* Work to complete:
Leave the pictures out and reproduce, exactly, the lines from the one with "Viewport: 1007px width, 566px" through the end of the entries below.

* The records:
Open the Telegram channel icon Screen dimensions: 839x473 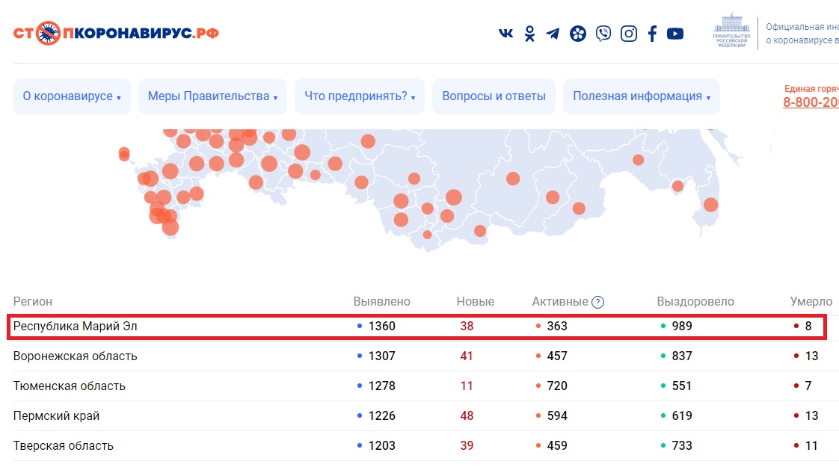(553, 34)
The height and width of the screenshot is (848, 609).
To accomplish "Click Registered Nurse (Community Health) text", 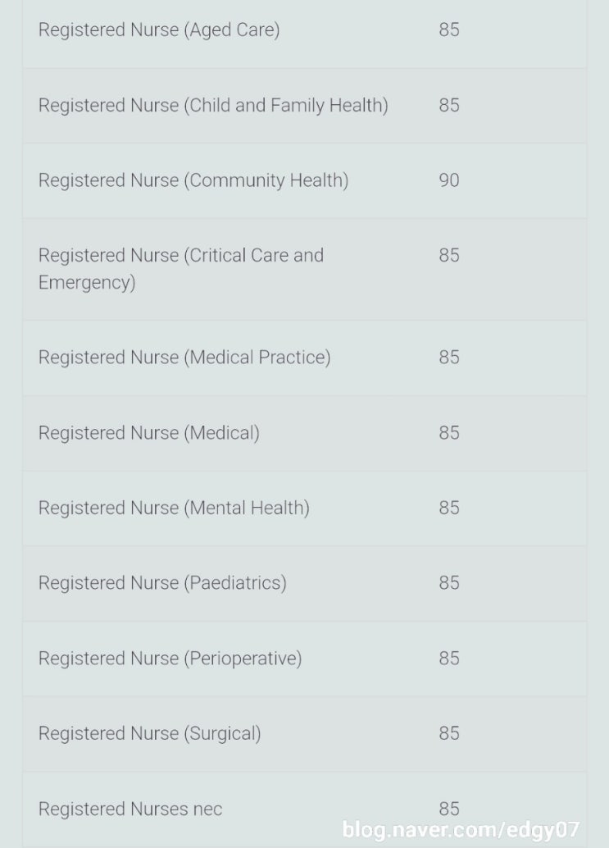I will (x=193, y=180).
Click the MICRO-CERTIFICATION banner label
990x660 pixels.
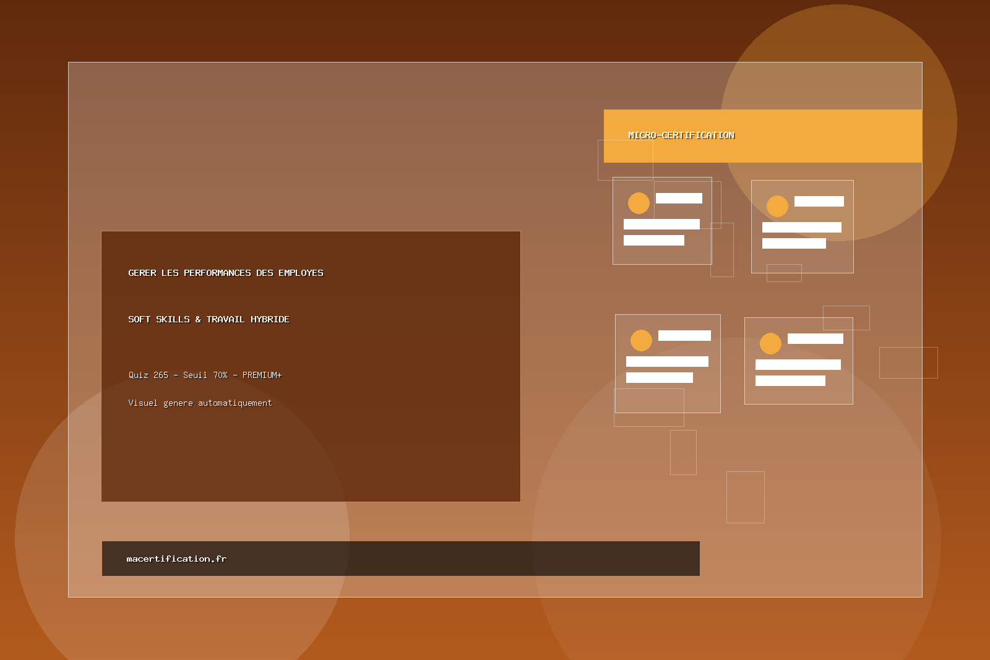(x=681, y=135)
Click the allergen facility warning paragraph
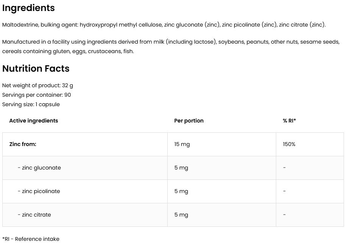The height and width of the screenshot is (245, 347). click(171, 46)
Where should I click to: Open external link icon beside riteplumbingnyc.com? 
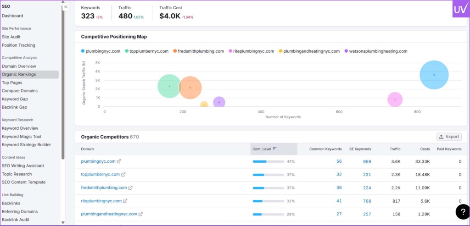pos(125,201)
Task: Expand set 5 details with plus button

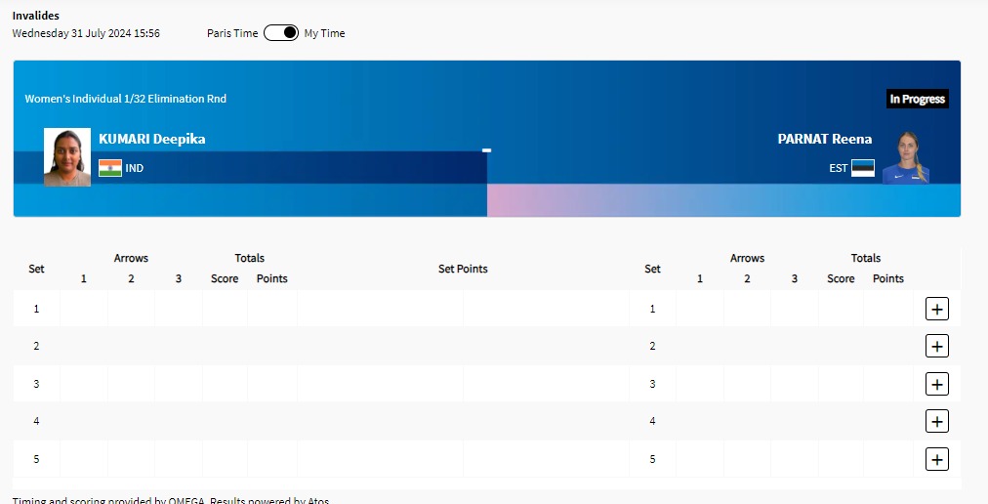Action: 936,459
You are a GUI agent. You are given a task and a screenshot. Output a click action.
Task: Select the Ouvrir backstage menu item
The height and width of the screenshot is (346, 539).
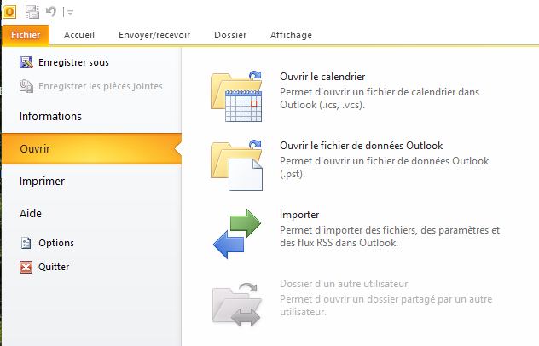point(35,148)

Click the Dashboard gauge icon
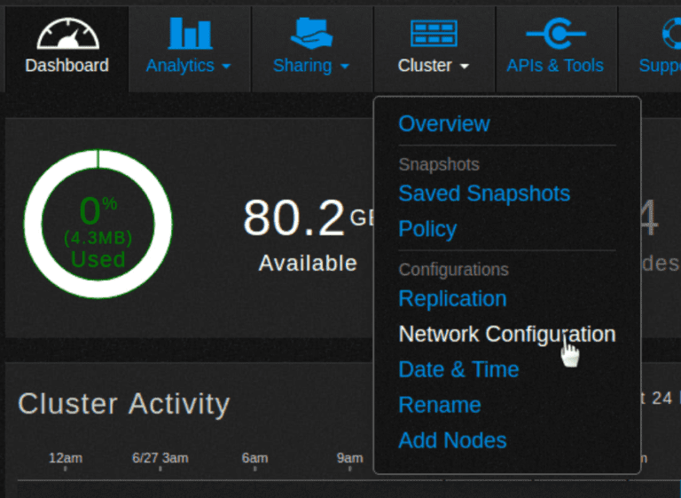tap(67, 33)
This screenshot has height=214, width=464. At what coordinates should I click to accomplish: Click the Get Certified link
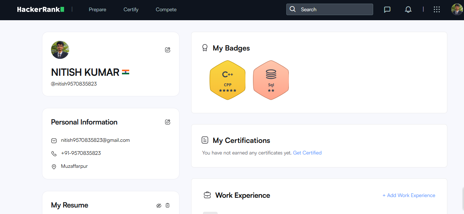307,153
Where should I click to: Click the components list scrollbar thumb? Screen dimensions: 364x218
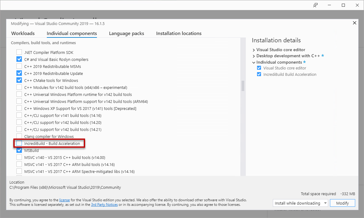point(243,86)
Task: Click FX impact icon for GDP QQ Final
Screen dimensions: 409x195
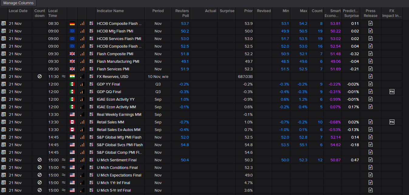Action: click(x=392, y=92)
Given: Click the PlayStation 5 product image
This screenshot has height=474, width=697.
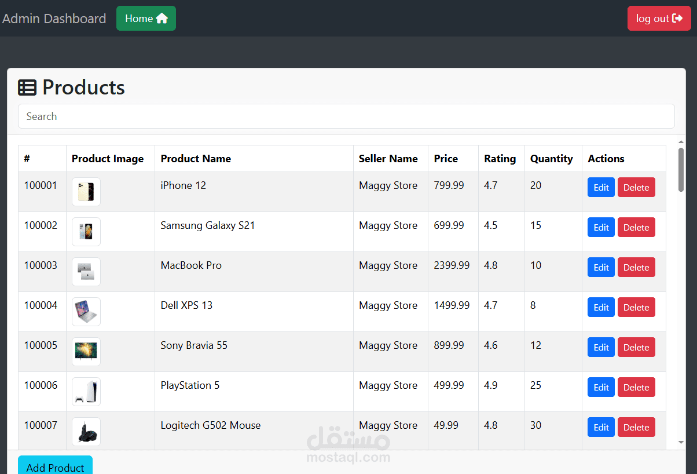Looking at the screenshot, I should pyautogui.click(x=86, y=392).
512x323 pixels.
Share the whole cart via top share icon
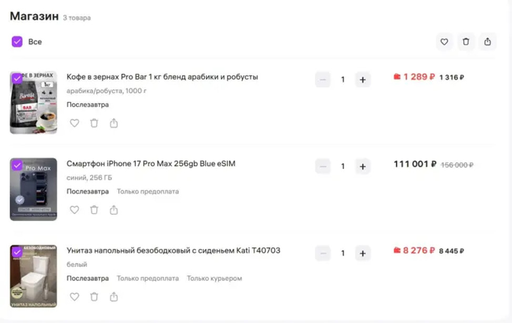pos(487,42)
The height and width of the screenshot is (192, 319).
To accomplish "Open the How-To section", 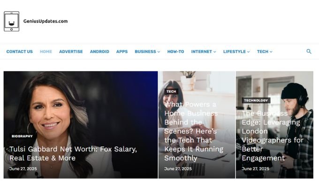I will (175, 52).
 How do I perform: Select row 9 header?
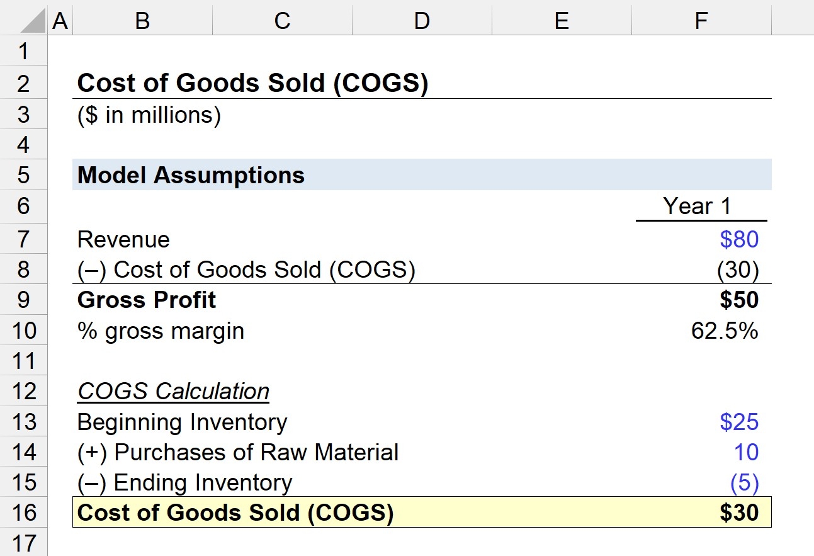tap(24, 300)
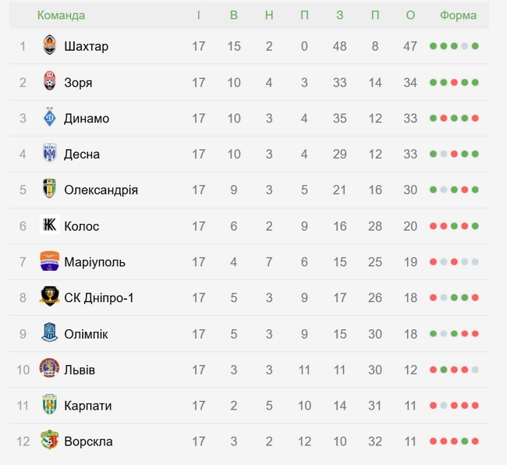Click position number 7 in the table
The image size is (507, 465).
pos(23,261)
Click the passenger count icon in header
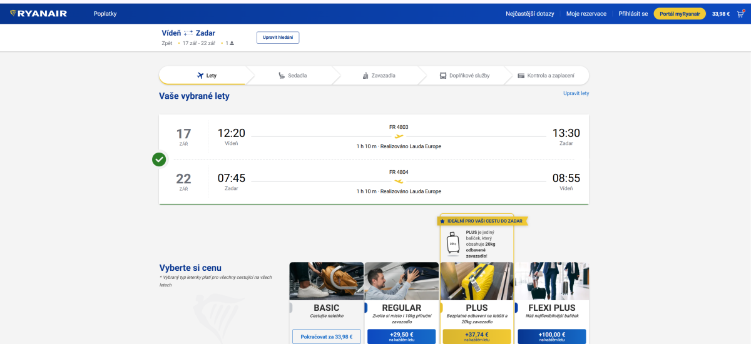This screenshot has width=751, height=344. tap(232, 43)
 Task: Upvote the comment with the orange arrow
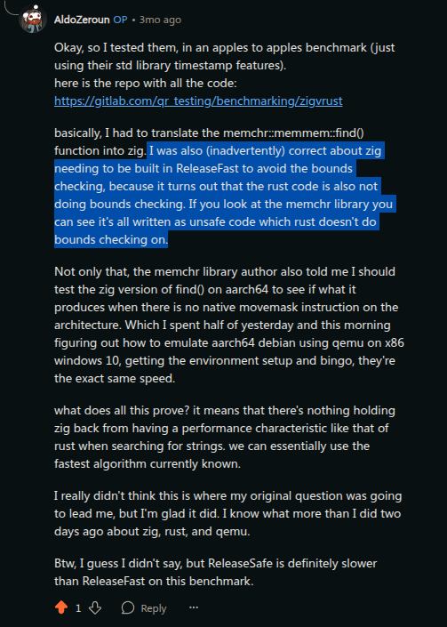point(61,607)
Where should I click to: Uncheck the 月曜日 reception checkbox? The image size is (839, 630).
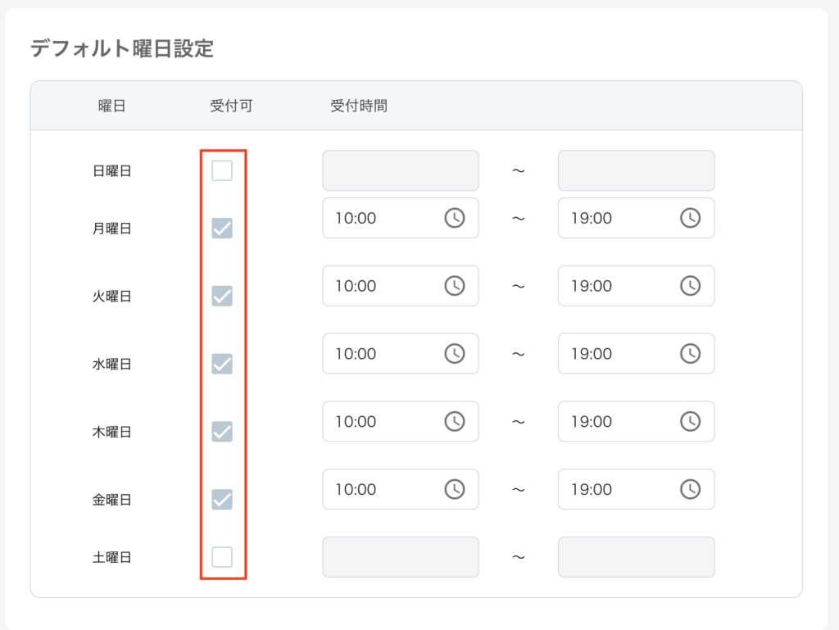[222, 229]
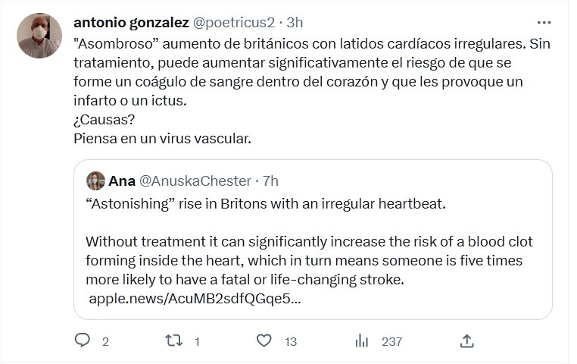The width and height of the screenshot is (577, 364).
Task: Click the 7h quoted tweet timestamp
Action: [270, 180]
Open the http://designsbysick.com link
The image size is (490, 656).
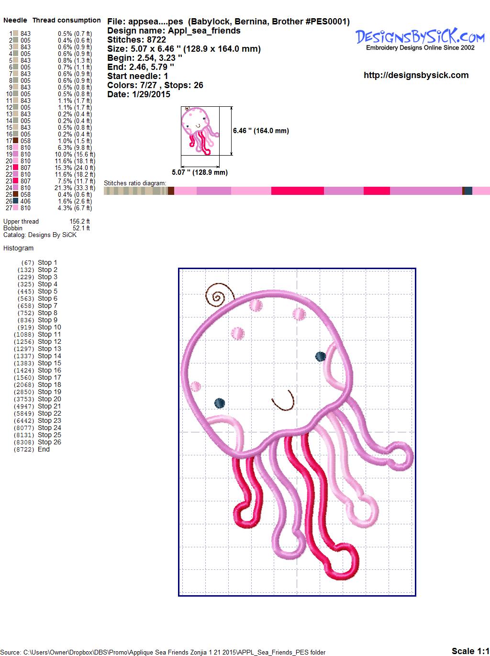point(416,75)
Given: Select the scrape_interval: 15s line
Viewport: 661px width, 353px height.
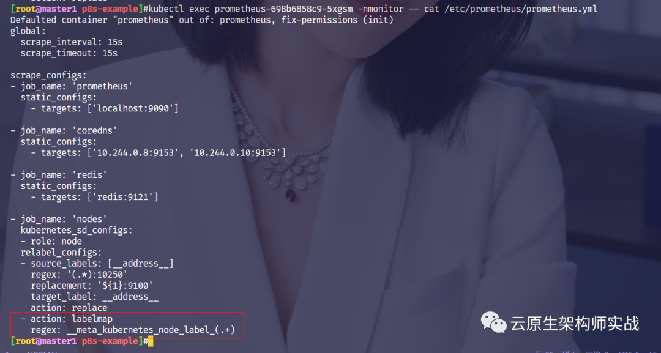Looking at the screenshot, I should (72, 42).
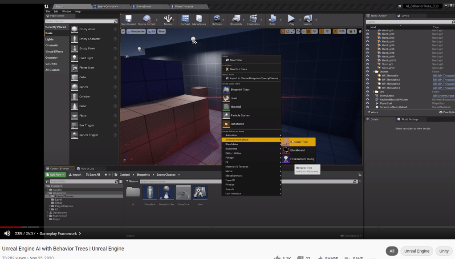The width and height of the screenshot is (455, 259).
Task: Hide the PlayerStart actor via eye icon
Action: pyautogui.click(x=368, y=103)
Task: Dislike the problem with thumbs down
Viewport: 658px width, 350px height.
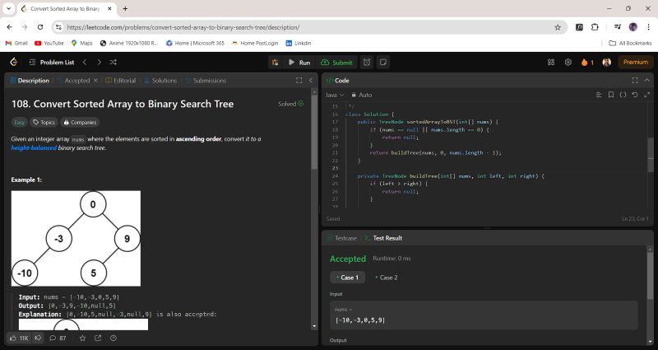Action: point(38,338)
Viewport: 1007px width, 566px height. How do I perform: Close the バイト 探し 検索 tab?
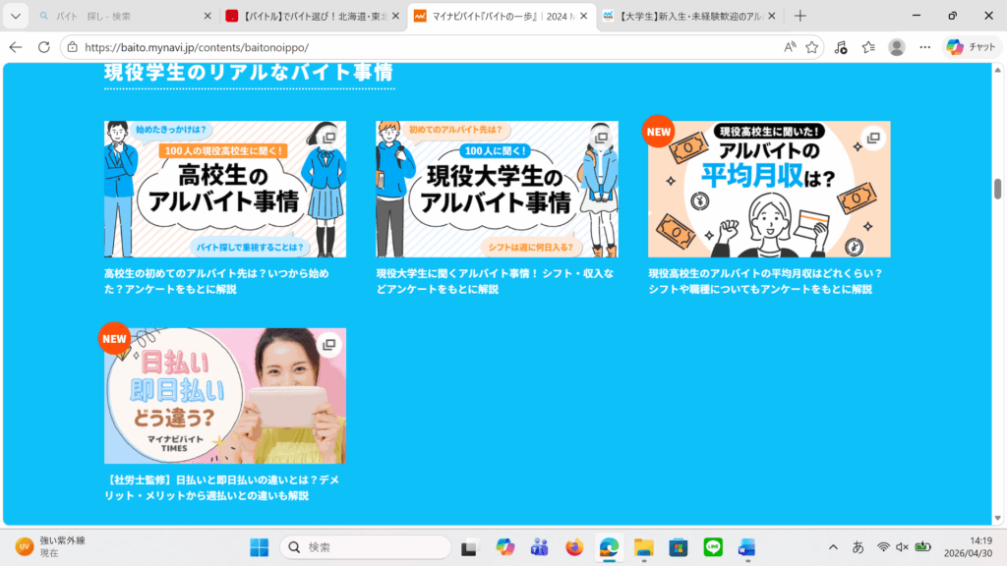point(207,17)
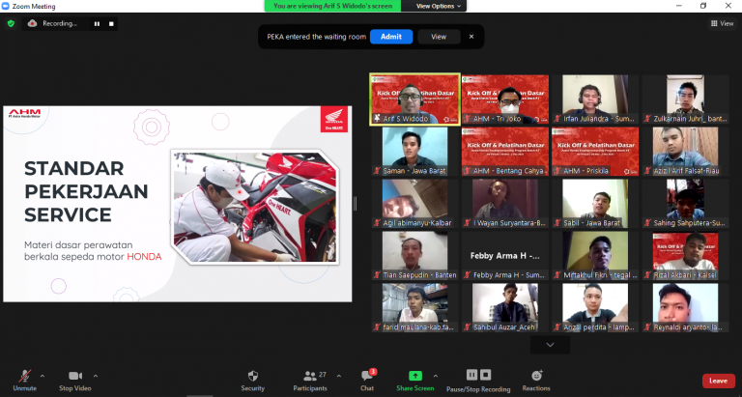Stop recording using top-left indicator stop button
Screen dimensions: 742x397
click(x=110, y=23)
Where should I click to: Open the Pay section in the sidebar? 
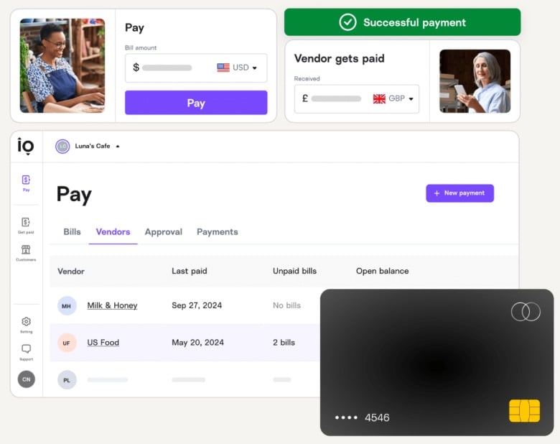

* Solution for this task:
Viewport: 1007px width, 566px height. How do I perform: Close the バイト 探し 検索 tab?
point(207,17)
Stop recording using top-left indicator stop button
Screen dimensions: 742x397
click(x=110, y=23)
Where should I click to: Open the Pay section in the sidebar? 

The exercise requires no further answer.